火曜日の幻想譚
9.ストレス解消法
むしゃくしゃする。イライラが止まらない。理由は明白だ。
上司や妻、子供からのチクチクと突き刺すような一言。不満顔の部下を残業させなければならない心苦しさや己の無能さ。毒にも薬にもならないことを言ったり、マウントを取ったりしてはしたり顔の同僚。
これでおかしくならない方が、おかしい。
というわけで、色々とストレス解消法を試みた。
飲めない酒を無理やり飲んだ。頭痛で翌日寝込んだだけだった。ゴルフをやってみた。スイングが当たらない。マラソンをしてみた。不審者として通報された。女を買ってみた。病気をうつされた。
だめだ。どれもこれもろくなもんじゃあない。自分なりの、オリジナリティのあるストレス解消法を考えなければ。そして、考えあぐねた結果……。
屋台の前。私は、コロッケを注文する。ややあって出てきたコロッケを、おもむろに握り締める。
「うああああぁぁぁぁぁぁぁっ!」
そして、渾身の雄叫びと共に、握り締めたコロッケを上空に投げ上げた。
べちゃ。ちょうど通りがかった男の頭にコロッケは落ちる。男は、そのコロッケを手に取り、もぐもぐと食べ始めた。
私はそれを見届けると、次のコロッケを握り、再び遠投する。
べちょ。少年を連れたお母さんの肩に当たる。お母さんはコロッケを少年に渡し、少年はそれをおいしそうに頬張った。
ぐちゃ。たむろする若者の一人にぶち当たる。乱れた髪を整えながら、彼はコロッケにパクついた。

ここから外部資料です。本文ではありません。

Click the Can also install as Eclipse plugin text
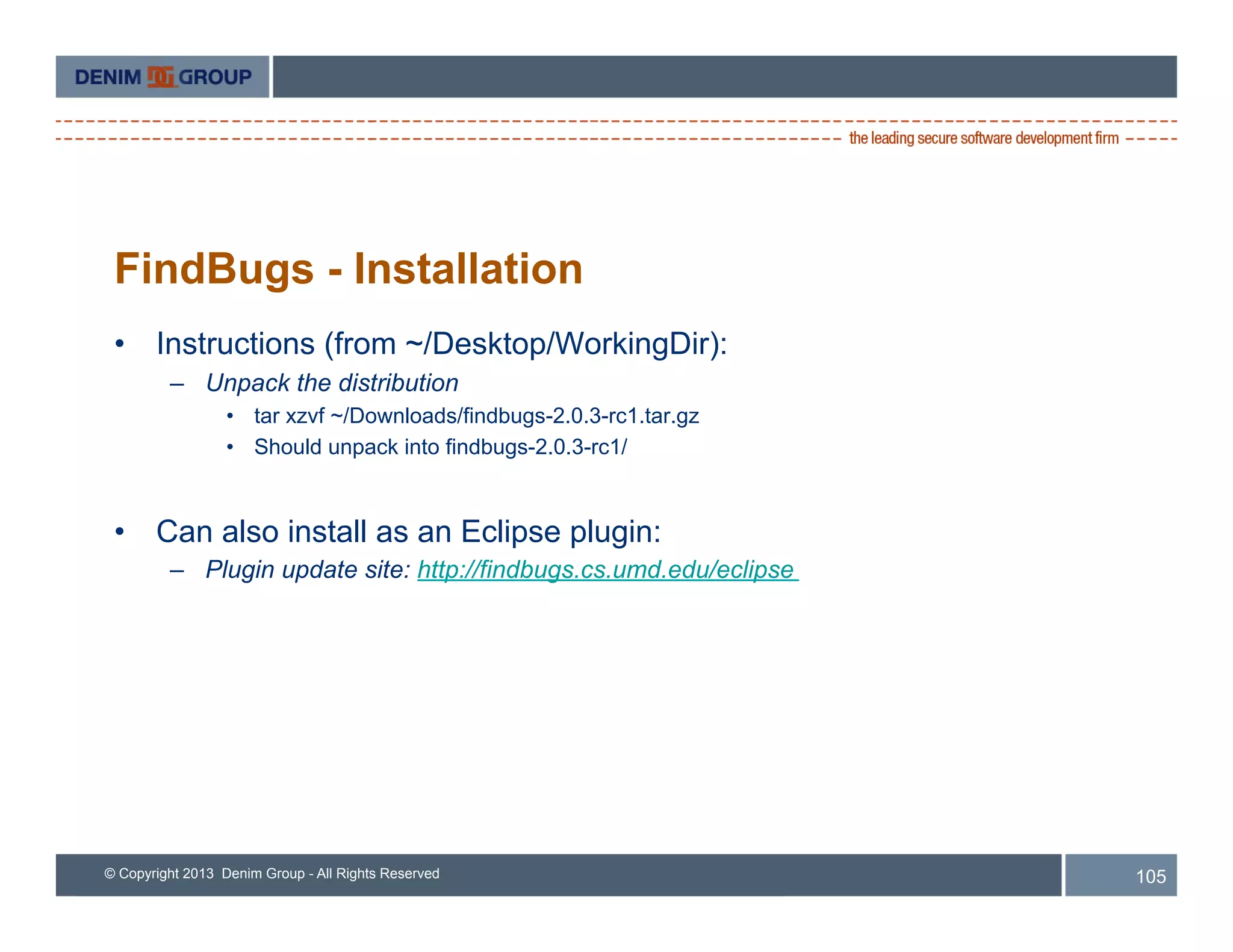Image resolution: width=1233 pixels, height=952 pixels. [408, 532]
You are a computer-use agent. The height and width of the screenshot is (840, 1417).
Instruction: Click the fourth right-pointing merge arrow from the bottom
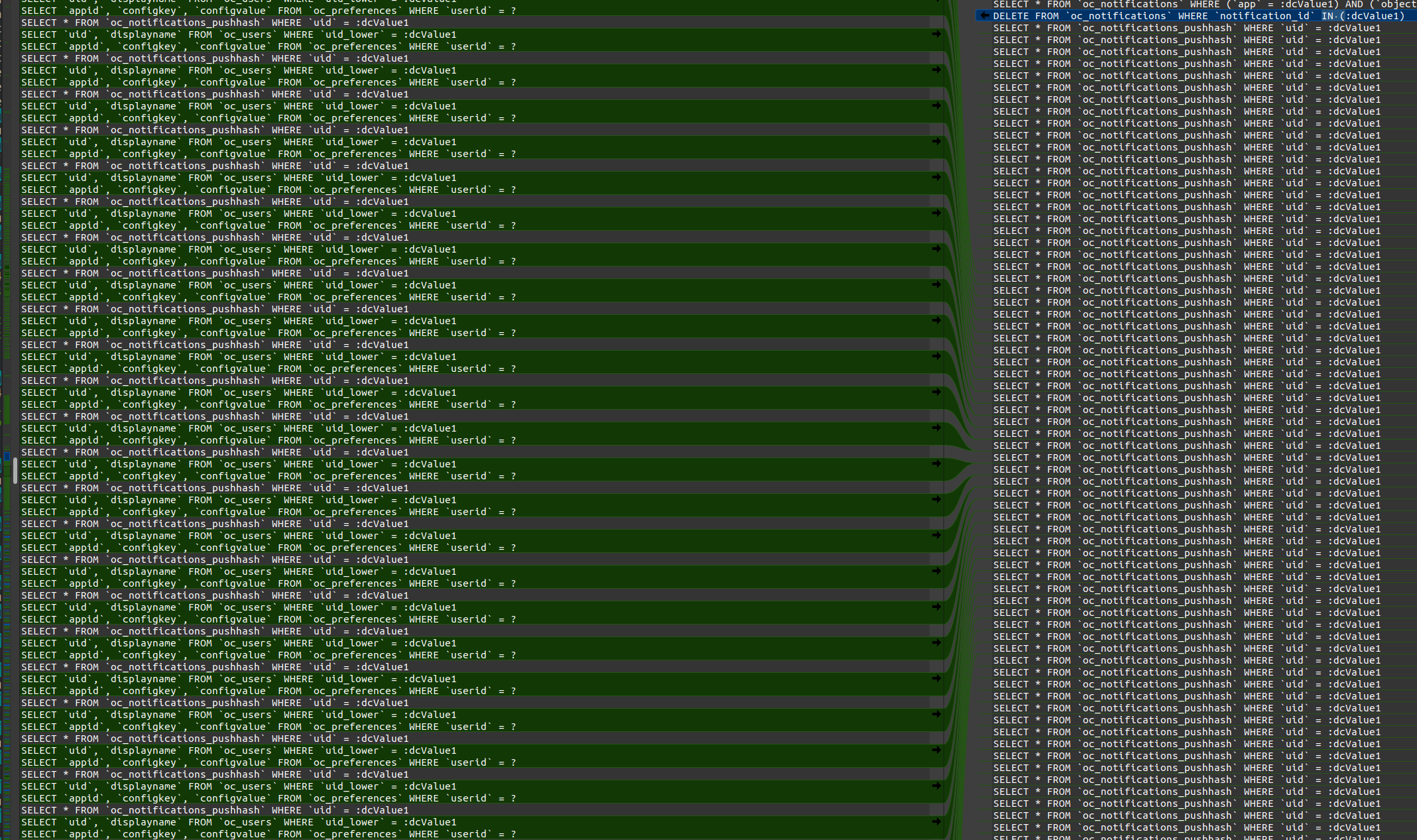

ぺちゃ。カップルの女の顔に当たり、メガネがずり落ちる。彼女はメガネをかけなおし、どこか恥ずかしそうに、コロッケを彼と半分こした。
女子高生、サラリーマン、子ども、老人……。文字通りの老若男女に、揚げたてのコロッケが降り注ぐ。当たった人は、色んなリアクションをしつつ、結局コロッケを口に運ぶ。
一投げ百円ちょっとで、ストレスが解消できれば安いもんだ。それに、当たった人にコロッケを振舞うと考えれば、気分だって悪くない。
私は夢中で、青空が夕日に変わるまで、コロッケを宙に投げ続ける。その度に、ストレスという名の垢が、紙がはがれるように治癒していくのを感じながら。